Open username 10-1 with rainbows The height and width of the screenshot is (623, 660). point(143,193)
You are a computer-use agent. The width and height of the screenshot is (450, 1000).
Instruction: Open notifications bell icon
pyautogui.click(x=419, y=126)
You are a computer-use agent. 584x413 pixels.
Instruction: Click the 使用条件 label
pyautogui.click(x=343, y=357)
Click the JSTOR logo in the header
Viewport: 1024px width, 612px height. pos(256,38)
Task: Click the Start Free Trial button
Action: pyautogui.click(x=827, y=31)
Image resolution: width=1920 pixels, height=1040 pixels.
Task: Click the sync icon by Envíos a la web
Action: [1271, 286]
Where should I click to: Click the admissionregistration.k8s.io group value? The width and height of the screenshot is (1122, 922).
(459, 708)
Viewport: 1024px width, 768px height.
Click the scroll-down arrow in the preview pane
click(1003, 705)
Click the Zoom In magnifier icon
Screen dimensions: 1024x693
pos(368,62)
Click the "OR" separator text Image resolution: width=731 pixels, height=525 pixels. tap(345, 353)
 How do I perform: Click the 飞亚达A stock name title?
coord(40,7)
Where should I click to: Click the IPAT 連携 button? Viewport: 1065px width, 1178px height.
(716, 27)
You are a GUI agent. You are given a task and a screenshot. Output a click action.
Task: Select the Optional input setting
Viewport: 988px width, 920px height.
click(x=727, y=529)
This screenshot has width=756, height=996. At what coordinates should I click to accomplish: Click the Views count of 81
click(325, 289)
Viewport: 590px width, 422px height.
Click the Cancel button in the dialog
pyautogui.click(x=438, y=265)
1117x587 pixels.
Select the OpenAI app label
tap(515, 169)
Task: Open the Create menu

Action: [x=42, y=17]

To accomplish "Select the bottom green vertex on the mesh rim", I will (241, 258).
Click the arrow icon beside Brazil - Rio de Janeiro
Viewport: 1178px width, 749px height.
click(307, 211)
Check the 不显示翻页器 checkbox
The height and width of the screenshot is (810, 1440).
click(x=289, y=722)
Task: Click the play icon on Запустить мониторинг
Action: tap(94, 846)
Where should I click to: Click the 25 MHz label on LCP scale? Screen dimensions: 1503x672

◇ ◇ ◇ ◇ ◇

How many lines in the records include "computer"? Answer with the number alone.

2